In order to validate the use of encounter ID or patient ID for research studies, one must first quantify the method’s randomness and performance. One way would be to use procedures from the cryptographic industry. To standardize random number and pseudorandom number generator testing, the National Institute of Standards and Technology developed a software package called NIST Special Publication 800-227 (NIST) that applies 15 statistical tests to assess the randomness/unpredictability of their output. Another way would be to perform A/A testing,1 which uses the same randomization method as A/B testing but without performing the intervention; if the randomization is appropriate, then the demographics and study outcomes should be identical in each group.
Goals of This Investigation
1.4
We designed a study that validates the use of patient-specific data created during usual care and an electronic medical records-based randomization method (EMRRM) to generate appropriate group allocations as assessed by NIST and A/A testing.
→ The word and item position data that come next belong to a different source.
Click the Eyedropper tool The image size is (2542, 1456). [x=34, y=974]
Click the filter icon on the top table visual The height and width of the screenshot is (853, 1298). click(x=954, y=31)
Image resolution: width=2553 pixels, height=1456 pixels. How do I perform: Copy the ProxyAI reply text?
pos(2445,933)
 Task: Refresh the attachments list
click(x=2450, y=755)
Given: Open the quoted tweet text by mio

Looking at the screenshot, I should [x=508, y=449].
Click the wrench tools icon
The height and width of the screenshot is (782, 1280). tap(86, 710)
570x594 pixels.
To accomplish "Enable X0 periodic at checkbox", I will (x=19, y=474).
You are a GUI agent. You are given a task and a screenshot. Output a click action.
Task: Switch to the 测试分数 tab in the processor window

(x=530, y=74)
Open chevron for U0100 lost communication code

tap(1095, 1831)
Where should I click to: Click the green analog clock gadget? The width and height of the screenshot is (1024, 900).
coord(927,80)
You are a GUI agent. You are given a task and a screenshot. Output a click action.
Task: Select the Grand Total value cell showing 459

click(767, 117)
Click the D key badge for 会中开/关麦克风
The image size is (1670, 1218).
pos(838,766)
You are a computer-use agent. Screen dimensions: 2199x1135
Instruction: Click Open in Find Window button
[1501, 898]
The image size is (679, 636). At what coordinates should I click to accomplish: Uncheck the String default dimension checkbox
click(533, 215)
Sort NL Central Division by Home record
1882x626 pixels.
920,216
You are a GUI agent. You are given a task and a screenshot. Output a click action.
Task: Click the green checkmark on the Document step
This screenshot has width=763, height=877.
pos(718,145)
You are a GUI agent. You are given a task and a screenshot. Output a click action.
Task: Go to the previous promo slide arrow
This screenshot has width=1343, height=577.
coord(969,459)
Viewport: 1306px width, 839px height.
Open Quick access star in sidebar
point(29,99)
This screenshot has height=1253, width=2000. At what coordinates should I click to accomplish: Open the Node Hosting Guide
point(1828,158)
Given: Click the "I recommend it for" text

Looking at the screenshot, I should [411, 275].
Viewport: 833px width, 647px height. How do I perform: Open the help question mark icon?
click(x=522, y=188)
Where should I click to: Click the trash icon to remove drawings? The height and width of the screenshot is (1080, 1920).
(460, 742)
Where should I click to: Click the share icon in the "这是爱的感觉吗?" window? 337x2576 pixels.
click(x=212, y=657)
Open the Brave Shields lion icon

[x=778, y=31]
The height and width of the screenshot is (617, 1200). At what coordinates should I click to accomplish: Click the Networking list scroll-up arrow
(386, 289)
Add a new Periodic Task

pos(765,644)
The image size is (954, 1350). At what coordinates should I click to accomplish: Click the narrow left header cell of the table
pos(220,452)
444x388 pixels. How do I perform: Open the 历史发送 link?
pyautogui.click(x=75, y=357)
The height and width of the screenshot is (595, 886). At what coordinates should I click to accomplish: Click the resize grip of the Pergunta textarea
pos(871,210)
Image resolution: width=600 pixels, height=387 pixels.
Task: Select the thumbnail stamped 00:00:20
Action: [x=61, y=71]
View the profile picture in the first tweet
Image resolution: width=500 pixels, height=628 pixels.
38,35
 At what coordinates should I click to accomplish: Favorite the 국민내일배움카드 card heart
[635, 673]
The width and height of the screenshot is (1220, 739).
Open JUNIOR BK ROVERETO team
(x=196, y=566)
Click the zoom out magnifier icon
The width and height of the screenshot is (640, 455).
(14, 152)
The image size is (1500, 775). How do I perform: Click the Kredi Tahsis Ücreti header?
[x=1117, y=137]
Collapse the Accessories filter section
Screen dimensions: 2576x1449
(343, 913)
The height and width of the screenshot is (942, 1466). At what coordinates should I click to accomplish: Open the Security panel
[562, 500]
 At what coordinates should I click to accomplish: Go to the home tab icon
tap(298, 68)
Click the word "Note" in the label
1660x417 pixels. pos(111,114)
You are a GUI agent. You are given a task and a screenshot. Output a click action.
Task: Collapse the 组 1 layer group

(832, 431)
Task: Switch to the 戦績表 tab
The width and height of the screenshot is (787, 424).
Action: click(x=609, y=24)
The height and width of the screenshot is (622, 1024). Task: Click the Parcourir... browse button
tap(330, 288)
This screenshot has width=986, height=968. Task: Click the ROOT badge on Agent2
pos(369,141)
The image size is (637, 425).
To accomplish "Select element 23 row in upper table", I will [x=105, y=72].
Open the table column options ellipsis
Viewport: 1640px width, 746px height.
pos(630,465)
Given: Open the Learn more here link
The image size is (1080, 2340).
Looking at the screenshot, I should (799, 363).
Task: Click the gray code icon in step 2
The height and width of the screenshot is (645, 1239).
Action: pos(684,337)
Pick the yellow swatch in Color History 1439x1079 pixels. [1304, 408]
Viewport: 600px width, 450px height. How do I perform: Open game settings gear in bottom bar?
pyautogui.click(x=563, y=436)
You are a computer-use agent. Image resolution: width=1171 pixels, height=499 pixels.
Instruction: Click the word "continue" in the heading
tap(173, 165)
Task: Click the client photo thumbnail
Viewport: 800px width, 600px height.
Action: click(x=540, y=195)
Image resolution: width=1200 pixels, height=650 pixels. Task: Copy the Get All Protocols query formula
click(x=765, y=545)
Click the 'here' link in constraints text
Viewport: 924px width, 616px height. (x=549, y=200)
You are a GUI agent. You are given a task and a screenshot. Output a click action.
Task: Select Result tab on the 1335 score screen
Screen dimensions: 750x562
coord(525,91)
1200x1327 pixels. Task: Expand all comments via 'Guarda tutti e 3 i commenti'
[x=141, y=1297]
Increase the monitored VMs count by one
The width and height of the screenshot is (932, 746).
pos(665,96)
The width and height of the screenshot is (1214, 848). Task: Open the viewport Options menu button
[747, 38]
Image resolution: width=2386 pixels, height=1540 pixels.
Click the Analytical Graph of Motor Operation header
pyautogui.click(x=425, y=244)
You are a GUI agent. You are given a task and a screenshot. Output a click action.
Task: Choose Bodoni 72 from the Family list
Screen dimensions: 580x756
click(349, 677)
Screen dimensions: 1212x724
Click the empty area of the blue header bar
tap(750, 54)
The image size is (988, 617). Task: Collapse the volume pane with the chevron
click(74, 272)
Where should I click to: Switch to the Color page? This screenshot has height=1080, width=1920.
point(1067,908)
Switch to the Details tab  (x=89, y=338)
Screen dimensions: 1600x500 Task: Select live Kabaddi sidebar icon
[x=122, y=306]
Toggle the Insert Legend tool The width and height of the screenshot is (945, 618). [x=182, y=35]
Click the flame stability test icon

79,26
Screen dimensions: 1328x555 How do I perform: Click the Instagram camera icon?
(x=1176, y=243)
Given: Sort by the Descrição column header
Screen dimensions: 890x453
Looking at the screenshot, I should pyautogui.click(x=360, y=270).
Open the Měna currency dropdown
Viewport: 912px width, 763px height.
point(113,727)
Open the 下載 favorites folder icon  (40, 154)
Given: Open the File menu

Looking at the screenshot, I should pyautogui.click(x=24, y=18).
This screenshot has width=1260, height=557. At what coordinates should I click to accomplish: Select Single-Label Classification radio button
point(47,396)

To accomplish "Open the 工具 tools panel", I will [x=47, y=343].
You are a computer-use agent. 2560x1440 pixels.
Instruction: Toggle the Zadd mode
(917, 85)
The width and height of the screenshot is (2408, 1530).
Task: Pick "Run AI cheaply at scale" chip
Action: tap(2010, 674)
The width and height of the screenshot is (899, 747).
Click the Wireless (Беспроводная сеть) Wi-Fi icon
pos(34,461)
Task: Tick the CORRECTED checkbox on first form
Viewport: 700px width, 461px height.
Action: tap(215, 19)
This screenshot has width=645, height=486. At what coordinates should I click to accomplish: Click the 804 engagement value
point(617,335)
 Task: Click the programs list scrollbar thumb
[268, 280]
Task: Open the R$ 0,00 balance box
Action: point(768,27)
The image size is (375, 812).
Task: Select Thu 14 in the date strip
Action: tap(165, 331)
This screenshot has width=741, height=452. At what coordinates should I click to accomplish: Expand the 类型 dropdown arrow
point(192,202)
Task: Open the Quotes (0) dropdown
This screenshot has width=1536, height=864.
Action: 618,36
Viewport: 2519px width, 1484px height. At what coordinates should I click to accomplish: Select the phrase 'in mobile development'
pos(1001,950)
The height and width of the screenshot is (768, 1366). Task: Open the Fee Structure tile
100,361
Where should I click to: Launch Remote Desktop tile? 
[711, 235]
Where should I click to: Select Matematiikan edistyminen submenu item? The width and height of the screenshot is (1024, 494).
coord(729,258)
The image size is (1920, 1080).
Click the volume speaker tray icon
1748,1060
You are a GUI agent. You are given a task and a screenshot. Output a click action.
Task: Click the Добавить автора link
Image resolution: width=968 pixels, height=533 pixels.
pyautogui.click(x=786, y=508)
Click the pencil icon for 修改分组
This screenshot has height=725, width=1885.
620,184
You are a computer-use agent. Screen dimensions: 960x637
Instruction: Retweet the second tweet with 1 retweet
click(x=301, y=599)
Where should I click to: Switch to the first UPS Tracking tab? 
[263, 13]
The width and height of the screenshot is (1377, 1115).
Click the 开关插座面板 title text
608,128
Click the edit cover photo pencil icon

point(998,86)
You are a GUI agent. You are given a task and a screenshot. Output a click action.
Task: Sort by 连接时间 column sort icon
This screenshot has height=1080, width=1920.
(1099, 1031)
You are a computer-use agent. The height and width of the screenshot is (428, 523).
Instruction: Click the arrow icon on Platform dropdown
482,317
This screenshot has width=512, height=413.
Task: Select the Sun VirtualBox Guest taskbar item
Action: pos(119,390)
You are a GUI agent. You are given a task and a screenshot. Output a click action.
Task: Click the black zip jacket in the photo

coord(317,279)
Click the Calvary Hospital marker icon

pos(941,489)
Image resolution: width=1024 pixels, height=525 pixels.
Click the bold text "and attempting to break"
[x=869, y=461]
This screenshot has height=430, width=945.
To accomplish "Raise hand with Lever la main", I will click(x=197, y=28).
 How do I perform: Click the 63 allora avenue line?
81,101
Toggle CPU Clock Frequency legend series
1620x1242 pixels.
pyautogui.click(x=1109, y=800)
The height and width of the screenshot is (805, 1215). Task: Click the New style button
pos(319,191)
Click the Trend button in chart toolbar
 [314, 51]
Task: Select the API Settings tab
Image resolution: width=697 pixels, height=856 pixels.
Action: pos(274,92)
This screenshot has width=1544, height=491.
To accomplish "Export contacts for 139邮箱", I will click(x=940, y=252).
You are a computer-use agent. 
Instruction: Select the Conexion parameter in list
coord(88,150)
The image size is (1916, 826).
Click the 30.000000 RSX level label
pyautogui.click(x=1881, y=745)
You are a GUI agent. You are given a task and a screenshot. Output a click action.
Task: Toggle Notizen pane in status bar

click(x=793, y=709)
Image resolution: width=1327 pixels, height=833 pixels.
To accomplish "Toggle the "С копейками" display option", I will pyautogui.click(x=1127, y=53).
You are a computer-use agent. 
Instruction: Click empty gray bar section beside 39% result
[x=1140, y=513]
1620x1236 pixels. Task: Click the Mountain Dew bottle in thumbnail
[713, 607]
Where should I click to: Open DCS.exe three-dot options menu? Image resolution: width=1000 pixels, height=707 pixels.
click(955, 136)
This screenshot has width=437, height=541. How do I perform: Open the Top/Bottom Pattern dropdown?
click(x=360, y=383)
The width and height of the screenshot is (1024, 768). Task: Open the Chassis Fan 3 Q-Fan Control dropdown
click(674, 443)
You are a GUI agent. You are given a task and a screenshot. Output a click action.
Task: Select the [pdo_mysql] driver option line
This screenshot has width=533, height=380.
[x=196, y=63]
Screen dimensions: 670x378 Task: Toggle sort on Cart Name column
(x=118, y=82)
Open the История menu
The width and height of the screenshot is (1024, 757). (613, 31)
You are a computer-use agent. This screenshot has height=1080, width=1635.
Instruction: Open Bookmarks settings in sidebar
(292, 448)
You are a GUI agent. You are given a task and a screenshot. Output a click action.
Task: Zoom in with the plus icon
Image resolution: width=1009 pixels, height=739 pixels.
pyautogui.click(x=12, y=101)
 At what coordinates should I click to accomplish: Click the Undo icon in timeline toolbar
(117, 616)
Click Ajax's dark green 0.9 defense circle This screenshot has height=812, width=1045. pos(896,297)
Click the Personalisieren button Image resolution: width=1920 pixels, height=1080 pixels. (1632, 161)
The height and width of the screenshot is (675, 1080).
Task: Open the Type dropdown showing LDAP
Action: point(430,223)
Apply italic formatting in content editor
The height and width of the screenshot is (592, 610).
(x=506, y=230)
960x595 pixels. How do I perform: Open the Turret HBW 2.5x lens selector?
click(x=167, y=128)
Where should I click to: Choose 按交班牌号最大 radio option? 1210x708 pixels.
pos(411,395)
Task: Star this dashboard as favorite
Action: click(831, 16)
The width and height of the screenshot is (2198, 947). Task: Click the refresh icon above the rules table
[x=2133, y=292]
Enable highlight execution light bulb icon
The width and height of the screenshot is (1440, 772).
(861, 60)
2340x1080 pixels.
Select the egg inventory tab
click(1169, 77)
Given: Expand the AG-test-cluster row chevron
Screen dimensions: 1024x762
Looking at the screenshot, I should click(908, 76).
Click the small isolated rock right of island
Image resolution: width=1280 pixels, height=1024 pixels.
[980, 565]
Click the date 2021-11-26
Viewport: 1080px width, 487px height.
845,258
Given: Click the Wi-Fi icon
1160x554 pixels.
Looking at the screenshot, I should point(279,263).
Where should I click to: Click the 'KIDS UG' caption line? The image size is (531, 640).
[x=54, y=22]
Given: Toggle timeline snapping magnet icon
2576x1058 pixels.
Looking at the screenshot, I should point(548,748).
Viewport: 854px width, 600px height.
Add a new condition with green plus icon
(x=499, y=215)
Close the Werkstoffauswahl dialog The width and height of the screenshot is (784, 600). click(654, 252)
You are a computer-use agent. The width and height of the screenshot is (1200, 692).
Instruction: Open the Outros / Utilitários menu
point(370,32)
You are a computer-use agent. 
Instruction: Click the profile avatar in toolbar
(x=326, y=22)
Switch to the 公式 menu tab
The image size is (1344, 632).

To ensure generalizability, we tested this approach in 3 diverse health care settings. We hypothesize that encounter ID and patient ID-based EMRRM will pass NIST randomization testing and produce groups with similar demographics and clinical outcomes in the outpatient, inpatient, and emergency department settings as assessed using A/A testing.
Materials and Methods
2
Study Design and Setting
2.1
We conducted 3 retrospective, pragmatic, randomized studies of patients at a single, urban, academic, quaternary-care hospital system in North Texas. The hospital uses Epic Systems as its EMR. The study protocol was approved by the local institutional review board (Study ID: STU-2023-0863). Because the study was self-funded and no intervention was performed, the trial was not registered in ClinicalTrials.gov.
Selection of Participants
2.2
To assess the effectiveness of randomization, we identified 3 different patient populations (outpatient, inpatient, and emergency department) to whom future interventions might be applied. We examined patients treated in those settings between January 1, 2022 and December 31, 2022.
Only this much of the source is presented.